┏━━

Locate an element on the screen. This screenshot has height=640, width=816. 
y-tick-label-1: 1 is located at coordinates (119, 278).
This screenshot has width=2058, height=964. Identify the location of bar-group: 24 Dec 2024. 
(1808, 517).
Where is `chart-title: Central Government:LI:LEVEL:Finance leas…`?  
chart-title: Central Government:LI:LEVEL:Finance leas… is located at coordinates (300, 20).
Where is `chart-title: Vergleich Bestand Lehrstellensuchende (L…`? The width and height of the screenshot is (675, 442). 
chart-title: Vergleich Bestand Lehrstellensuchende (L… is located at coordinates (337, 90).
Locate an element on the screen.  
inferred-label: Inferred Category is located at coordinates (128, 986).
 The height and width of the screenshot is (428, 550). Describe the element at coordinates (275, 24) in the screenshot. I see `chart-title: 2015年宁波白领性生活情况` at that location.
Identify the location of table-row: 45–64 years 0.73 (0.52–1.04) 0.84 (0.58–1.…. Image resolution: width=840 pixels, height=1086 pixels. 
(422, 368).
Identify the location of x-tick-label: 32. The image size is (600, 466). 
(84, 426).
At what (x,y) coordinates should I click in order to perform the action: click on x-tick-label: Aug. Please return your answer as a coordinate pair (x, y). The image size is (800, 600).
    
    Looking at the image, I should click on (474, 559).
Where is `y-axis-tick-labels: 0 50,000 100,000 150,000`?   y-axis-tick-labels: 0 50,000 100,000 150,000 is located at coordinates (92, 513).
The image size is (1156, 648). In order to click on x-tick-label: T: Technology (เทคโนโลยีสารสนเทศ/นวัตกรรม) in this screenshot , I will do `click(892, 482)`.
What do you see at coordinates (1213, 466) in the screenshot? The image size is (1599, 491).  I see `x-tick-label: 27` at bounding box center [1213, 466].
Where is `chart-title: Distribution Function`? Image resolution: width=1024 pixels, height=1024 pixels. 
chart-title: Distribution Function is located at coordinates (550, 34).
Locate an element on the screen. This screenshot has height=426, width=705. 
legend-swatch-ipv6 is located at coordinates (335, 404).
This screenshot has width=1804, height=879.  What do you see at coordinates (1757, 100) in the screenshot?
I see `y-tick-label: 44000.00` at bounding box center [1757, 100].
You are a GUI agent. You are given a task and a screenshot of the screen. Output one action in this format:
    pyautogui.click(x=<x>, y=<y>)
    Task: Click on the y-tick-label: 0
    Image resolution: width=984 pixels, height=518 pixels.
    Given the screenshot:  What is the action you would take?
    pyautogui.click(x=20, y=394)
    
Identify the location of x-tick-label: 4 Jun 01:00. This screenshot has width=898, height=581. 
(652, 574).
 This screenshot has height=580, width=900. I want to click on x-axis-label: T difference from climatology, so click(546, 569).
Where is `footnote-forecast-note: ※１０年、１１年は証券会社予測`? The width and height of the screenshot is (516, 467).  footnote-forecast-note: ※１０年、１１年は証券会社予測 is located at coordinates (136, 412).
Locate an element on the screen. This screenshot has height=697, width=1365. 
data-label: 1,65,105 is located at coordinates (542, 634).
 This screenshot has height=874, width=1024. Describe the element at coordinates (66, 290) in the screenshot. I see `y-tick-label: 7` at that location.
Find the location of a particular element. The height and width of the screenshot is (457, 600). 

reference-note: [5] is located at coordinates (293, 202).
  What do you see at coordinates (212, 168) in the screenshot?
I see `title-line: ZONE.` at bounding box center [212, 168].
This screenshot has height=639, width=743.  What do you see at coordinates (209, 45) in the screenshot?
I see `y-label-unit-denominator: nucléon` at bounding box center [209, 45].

┗━━

## What you will do:
Copy out the entire listing above line by line, changing nothing.

## Your solution:
Locate an element on the screen. This screenshot has height=640, width=816. 
y-tick-label-1: 1 is located at coordinates (119, 278).
This screenshot has width=2058, height=964. Identify the location of bar-group: 24 Dec 2024. 
(1808, 517).
Where is `chart-title: Central Government:LI:LEVEL:Finance leas…`?  
chart-title: Central Government:LI:LEVEL:Finance leas… is located at coordinates (300, 20).
Where is `chart-title: Vergleich Bestand Lehrstellensuchende (L…`? The width and height of the screenshot is (675, 442). 
chart-title: Vergleich Bestand Lehrstellensuchende (L… is located at coordinates (337, 90).
Locate an element on the screen.  
inferred-label: Inferred Category is located at coordinates (128, 986).
 The height and width of the screenshot is (428, 550). Describe the element at coordinates (275, 24) in the screenshot. I see `chart-title: 2015年宁波白领性生活情况` at that location.
Identify the location of table-row: 45–64 years 0.73 (0.52–1.04) 0.84 (0.58–1.…. Image resolution: width=840 pixels, height=1086 pixels. 
(422, 368).
Identify the location of x-tick-label: 32. The image size is (600, 466). 
(84, 426).
At what (x,y) coordinates should I click in order to perform the action: click on x-tick-label: Aug. Please return your answer as a coordinate pair (x, y). The image size is (800, 600).
    
    Looking at the image, I should click on (474, 559).
Where is `y-axis-tick-labels: 0 50,000 100,000 150,000`?   y-axis-tick-labels: 0 50,000 100,000 150,000 is located at coordinates (92, 513).
The image size is (1156, 648). In order to click on x-tick-label: T: Technology (เทคโนโลยีสารสนเทศ/นวัตกรรม) in this screenshot , I will do `click(892, 482)`.
What do you see at coordinates (1213, 466) in the screenshot? The image size is (1599, 491).  I see `x-tick-label: 27` at bounding box center [1213, 466].
Where is `chart-title: Distribution Function`? Image resolution: width=1024 pixels, height=1024 pixels. 
chart-title: Distribution Function is located at coordinates (550, 34).
Locate an element on the screen. This screenshot has height=426, width=705. 
legend-swatch-ipv6 is located at coordinates (335, 404).
This screenshot has width=1804, height=879.  What do you see at coordinates (1757, 100) in the screenshot?
I see `y-tick-label: 44000.00` at bounding box center [1757, 100].
You are a GUI agent. You are given a task and a screenshot of the screen. Output one action in this format:
    pyautogui.click(x=<x>, y=<y>)
    Task: Click on the y-tick-label: 0
    Image resolution: width=984 pixels, height=518 pixels.
    Given the screenshot:  What is the action you would take?
    pyautogui.click(x=20, y=394)
    
Identify the location of x-tick-label: 4 Jun 01:00. This screenshot has width=898, height=581. 
(652, 574).
 This screenshot has height=580, width=900. I want to click on x-axis-label: T difference from climatology, so click(546, 569).
Where is `footnote-forecast-note: ※１０年、１１年は証券会社予測`? The width and height of the screenshot is (516, 467).  footnote-forecast-note: ※１０年、１１年は証券会社予測 is located at coordinates (136, 412).
Locate an element on the screen. This screenshot has height=697, width=1365. 
data-label: 1,65,105 is located at coordinates (542, 634).
 This screenshot has height=874, width=1024. Describe the element at coordinates (66, 290) in the screenshot. I see `y-tick-label: 7` at that location.
Find the location of a particular element. The height and width of the screenshot is (457, 600). 

reference-note: [5] is located at coordinates (293, 202).
  What do you see at coordinates (212, 168) in the screenshot?
I see `title-line: ZONE.` at bounding box center [212, 168].
This screenshot has height=639, width=743.  What do you see at coordinates (209, 45) in the screenshot?
I see `y-label-unit-denominator: nucléon` at bounding box center [209, 45].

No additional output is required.